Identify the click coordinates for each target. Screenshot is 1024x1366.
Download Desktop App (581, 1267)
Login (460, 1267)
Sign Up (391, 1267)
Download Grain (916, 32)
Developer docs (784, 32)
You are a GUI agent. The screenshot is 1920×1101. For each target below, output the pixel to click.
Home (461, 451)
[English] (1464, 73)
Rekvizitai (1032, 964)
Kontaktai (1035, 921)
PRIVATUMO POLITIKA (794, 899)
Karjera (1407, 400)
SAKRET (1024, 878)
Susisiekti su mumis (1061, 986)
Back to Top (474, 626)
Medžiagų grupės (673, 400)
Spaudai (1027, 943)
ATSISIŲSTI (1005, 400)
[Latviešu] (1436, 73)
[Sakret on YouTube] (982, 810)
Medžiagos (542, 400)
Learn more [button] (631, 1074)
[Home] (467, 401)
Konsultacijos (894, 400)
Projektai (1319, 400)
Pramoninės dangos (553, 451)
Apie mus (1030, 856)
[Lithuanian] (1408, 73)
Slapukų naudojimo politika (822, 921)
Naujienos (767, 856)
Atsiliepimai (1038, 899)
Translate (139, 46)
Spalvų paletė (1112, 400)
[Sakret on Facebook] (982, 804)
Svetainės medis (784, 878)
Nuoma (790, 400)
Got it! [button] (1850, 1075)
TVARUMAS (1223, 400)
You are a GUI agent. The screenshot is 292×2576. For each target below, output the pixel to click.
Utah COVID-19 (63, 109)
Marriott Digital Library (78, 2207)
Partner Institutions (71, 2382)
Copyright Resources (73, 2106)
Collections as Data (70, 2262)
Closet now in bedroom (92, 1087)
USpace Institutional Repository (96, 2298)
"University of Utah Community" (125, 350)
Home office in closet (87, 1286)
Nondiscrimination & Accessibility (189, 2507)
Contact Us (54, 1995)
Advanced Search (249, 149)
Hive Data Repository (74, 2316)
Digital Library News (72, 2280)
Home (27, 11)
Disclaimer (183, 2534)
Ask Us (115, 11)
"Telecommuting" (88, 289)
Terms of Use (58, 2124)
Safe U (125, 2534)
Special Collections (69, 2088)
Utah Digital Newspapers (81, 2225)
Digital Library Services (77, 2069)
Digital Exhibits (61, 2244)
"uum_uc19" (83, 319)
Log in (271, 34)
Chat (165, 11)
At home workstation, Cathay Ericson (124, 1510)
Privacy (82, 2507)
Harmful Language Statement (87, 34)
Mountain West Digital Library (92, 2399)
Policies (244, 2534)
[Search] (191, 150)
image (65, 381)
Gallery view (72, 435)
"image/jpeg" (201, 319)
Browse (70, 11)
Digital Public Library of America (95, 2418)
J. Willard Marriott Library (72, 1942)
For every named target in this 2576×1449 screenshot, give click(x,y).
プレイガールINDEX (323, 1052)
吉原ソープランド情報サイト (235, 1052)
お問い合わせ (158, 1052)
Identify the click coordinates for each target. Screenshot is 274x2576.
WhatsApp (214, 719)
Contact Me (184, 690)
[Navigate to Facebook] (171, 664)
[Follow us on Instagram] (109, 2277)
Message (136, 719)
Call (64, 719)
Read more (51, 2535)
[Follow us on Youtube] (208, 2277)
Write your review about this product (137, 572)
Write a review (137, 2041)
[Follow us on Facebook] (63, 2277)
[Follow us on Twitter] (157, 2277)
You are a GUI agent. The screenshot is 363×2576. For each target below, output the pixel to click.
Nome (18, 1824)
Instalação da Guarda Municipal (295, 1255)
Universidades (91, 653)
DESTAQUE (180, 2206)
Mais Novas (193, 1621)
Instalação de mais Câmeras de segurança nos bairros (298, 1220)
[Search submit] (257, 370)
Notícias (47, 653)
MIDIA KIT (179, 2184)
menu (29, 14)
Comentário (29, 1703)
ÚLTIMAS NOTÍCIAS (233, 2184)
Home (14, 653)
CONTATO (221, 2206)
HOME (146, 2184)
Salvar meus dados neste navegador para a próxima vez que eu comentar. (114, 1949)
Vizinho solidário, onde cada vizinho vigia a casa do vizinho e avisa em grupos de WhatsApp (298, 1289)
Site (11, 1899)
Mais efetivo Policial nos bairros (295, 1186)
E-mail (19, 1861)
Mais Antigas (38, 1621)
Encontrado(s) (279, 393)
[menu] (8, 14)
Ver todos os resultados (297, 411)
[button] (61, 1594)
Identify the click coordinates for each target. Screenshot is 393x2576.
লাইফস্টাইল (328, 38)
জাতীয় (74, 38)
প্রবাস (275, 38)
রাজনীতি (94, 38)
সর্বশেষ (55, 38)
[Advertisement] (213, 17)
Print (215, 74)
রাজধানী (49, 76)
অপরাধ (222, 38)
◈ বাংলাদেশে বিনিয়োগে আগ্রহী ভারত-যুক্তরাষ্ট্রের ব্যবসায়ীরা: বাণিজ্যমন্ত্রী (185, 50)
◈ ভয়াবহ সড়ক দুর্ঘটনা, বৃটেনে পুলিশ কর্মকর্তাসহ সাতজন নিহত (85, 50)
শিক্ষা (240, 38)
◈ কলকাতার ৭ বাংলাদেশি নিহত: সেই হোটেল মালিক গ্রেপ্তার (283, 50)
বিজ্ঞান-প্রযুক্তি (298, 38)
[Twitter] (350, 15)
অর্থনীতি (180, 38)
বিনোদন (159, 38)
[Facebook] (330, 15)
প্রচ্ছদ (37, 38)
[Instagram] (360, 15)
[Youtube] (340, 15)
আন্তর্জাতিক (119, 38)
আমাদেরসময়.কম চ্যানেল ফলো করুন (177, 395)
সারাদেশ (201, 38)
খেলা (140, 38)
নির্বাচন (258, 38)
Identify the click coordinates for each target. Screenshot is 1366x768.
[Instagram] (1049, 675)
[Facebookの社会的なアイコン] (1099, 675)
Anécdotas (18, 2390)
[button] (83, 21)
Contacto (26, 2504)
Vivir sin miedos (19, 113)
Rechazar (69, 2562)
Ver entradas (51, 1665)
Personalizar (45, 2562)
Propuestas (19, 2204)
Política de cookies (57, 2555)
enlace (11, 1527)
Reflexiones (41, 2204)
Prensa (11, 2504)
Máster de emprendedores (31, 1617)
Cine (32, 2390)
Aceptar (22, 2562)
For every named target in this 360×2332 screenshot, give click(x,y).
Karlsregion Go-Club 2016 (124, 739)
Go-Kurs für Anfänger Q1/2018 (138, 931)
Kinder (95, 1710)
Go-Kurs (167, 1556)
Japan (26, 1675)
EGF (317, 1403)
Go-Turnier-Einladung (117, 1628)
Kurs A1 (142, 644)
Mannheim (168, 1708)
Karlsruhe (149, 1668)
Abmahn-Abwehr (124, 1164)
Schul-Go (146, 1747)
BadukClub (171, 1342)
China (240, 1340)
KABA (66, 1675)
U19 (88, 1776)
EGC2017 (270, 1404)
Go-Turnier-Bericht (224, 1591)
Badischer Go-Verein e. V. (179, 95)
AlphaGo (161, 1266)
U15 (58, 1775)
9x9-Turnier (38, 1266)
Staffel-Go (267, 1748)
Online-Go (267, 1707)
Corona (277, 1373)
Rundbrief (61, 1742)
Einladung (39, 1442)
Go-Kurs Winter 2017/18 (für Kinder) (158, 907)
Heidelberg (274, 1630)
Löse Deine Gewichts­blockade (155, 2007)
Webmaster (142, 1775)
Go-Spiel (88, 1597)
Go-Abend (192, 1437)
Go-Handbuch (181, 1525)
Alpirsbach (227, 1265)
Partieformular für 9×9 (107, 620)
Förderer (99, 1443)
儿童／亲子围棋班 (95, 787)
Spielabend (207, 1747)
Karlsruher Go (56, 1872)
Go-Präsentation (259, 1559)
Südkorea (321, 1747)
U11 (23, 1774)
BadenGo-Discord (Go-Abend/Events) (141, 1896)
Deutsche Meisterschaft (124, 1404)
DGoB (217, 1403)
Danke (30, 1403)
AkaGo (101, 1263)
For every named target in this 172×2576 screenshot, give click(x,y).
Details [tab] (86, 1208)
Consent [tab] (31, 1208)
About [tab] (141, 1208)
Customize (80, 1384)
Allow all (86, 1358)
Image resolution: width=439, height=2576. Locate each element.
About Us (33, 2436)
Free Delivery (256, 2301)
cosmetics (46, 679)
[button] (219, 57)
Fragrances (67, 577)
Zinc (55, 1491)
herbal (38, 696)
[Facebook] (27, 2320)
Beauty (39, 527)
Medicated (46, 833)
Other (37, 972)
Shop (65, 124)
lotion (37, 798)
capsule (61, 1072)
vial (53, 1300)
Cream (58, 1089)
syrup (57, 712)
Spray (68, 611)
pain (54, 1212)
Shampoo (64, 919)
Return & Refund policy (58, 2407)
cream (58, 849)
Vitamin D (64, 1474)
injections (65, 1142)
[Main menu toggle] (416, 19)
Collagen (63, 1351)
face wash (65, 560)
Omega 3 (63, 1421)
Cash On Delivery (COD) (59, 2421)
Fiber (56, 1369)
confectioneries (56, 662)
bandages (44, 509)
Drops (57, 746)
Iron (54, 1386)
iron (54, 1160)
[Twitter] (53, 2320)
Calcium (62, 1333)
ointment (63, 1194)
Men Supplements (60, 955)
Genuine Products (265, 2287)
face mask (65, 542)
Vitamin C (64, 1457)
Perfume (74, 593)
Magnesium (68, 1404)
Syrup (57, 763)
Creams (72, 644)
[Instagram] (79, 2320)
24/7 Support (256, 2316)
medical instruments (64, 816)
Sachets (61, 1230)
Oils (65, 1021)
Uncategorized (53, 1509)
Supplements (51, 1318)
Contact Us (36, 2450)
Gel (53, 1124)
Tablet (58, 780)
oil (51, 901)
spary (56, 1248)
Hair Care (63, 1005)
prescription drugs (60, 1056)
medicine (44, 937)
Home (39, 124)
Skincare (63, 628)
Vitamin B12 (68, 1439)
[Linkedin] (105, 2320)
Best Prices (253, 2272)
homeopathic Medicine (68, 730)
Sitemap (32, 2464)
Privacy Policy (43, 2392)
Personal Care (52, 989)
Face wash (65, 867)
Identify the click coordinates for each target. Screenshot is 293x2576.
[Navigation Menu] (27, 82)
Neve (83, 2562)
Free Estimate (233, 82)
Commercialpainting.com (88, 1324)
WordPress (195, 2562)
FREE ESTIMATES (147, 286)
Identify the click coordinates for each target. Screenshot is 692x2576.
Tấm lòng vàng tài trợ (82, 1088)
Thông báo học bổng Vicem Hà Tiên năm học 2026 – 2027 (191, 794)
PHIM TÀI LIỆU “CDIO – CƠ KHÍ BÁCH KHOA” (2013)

• **Work instructions**:
Please output the lines of the listing above that fall in the stretch from the one with "বিনোদন (159, 38)" through the one with "Go-Präsentation (259, 1559)", exactly and only those.

• **Exercise solution**:
বিনোদন (159, 38)
[Facebook] (330, 15)
প্রচ্ছদ (37, 38)
[Instagram] (360, 15)
[Youtube] (340, 15)
আন্তর্জাতিক (119, 38)
আমাদেরসময়.কম চ্যানেল ফলো করুন (177, 395)
সারাদেশ (201, 38)
খেলা (140, 38)
নির্বাচন (258, 38)
Identify the click coordinates for each target. Screenshot is 1366x768.
[Instagram] (1049, 675)
[Facebookの社会的なアイコン] (1099, 675)
Anécdotas (18, 2390)
[button] (83, 21)
Contacto (26, 2504)
Vivir sin miedos (19, 113)
Rechazar (69, 2562)
Ver entradas (51, 1665)
Personalizar (45, 2562)
Propuestas (19, 2204)
Política de cookies (57, 2555)
enlace (11, 1527)
Reflexiones (41, 2204)
Prensa (11, 2504)
Máster de emprendedores (31, 1617)
Cine (32, 2390)
Aceptar (22, 2562)
For every named target in this 360×2332 screenshot, give click(x,y).
Karlsregion Go-Club 2016 (124, 739)
Go-Kurs für Anfänger Q1/2018 (138, 931)
Kinder (95, 1710)
Go-Kurs (167, 1556)
Japan (26, 1675)
EGF (317, 1403)
Go-Turnier-Einladung (117, 1628)
Kurs A1 (142, 644)
Mannheim (168, 1708)
Karlsruhe (149, 1668)
Abmahn-Abwehr (124, 1164)
Schul-Go (146, 1747)
BadukClub (171, 1342)
China (240, 1340)
KABA (66, 1675)
U19 (88, 1776)
EGC2017 (270, 1404)
Go-Turnier-Bericht (224, 1591)
Badischer Go-Verein e. V. (179, 95)
AlphaGo (161, 1266)
U15 (58, 1775)
9x9-Turnier (38, 1266)
Staffel-Go (267, 1748)
Online-Go (267, 1707)
Corona (277, 1373)
Rundbrief (61, 1742)
Einladung (39, 1442)
Go-Kurs Winter 2017/18 (für Kinder) (158, 907)
Heidelberg (274, 1630)
Löse Deine Gewichts­blockade (155, 2007)
Webmaster (142, 1775)
Go-Spiel (88, 1597)
Go-Abend (192, 1437)
Go-Handbuch (181, 1525)
Alpirsbach (227, 1265)
Partieformular für 9×9 (107, 620)
Förderer (99, 1443)
儿童／亲子围棋班 (95, 787)
Spielabend (207, 1747)
Karlsruher Go (56, 1872)
Go-Präsentation (259, 1559)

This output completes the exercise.